まずサンプル中は以下のようにSW1とSW2がonしていて、SW3はoff。
ここでSW1がonの意味はVinを取り込むためにもちろんわかると思うんだけど、SW2がonの意味について考えてみよう。これはSW2がonすることXのノードとVoutがショートされるわけで、Xのノードがバイアスされた状態になるんだね。
このXノードは仮想接地ノードなんて言われるけど、ここではまずこのXノードがバイアスされたってことに着目しよう。これの意味を深ぼると、ホールド容量CHにおいてノードX側は入力に依らず一定にバイアスされた状態になることから、Vinに応じて容量が充放電を起こすってことになるんだ。ここで、容量の←のノードはVinになるような電荷が容量に保存されると。

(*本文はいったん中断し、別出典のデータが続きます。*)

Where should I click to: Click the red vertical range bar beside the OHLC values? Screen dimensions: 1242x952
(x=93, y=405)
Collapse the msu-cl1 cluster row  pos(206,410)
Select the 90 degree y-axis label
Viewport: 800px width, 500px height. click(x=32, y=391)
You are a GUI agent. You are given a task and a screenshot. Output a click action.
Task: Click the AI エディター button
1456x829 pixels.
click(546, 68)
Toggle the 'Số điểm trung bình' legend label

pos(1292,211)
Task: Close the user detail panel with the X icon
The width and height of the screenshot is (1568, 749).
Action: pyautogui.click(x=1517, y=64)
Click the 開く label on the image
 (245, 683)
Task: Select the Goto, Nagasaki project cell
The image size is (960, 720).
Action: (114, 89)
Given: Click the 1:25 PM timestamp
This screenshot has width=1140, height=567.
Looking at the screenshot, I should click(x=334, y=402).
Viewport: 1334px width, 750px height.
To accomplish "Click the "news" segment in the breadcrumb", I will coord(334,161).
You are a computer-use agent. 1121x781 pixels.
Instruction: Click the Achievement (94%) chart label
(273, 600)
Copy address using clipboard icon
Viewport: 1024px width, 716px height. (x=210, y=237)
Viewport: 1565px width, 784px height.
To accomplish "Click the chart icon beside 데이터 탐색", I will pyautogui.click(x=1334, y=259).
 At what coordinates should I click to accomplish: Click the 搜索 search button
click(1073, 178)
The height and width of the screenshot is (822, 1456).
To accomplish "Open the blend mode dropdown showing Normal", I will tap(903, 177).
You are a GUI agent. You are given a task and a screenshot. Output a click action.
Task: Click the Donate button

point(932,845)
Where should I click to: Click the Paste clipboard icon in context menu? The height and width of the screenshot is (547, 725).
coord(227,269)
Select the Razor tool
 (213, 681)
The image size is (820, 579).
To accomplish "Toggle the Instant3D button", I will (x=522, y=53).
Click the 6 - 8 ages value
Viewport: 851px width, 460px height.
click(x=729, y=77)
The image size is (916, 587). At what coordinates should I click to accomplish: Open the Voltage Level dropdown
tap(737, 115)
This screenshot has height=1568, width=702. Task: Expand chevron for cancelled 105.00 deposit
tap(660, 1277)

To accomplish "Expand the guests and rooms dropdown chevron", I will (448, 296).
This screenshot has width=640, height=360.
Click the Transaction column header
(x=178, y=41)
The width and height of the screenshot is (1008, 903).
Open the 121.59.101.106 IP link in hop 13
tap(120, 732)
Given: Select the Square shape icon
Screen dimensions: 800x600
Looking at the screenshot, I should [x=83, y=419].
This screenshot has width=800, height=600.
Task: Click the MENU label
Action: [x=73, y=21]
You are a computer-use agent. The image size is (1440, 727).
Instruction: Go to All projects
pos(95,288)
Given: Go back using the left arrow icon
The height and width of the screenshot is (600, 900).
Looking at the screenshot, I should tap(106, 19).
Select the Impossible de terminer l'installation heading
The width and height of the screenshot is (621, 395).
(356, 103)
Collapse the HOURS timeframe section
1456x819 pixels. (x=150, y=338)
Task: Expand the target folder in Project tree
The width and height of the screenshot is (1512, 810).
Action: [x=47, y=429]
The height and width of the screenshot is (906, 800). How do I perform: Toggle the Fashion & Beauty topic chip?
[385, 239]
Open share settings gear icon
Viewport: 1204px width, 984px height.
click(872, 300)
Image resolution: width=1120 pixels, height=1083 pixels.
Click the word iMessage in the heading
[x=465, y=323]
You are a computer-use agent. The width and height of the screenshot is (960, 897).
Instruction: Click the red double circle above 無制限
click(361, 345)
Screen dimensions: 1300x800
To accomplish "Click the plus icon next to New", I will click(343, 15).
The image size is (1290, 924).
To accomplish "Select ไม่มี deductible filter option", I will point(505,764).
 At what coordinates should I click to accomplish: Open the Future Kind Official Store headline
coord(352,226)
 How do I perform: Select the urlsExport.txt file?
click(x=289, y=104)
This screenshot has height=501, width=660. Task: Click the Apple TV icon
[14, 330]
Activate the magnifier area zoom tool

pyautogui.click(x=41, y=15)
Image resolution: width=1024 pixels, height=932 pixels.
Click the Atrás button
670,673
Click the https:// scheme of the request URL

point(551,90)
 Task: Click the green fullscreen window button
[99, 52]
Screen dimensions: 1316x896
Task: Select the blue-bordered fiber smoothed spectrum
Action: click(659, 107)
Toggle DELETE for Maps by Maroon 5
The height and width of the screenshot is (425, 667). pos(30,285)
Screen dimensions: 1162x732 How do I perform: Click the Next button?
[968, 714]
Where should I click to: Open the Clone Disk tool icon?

次に重要なことだけどSW1を切る前に、SW2を先に切るよ。これは何で?
この心はSW2がオフったことで、Xノードがバイアスされた状態からフローティングへと変わるね。これによって容量の電荷はそこからVinが変わろうとも、SW2を切る前の電荷を保存しようと働くことになるんだ。
この後Vinと容量を直接つなげているSW1を切るんだけど、つまりはそのSW1を切った瞬間がサンプリングの終了なのではなくて、SW2を切った時点でXノードがフローティングに変わったことで、容量の電荷は保存された状態になっているんだね。
なので↑のようにサンプリングはSW2を切った時点で終わるってことだね。ここまでがサンプルモードとでも言えよう。
そしてその時点でCHの←側はVinになるように電荷が保存されていたわけだから、SW1を切った後にSW3をonすることで、VoutがVinと同じになる(ここからがホールドモードとなるよ)。
厳密にはこの動作も興味深くて、SW3onの瞬間は当然Vout≠Vinであるため電荷の再分配が起こるのだが、Xノードがフローティングであることから容量内の電荷は維持しようとするために、Xノードの電位を変化させてアンプに流れる電流を調節しVoutの電圧を同じだけ変動させて、結果的にVout=Vinと保存された電圧にもっていくんだね。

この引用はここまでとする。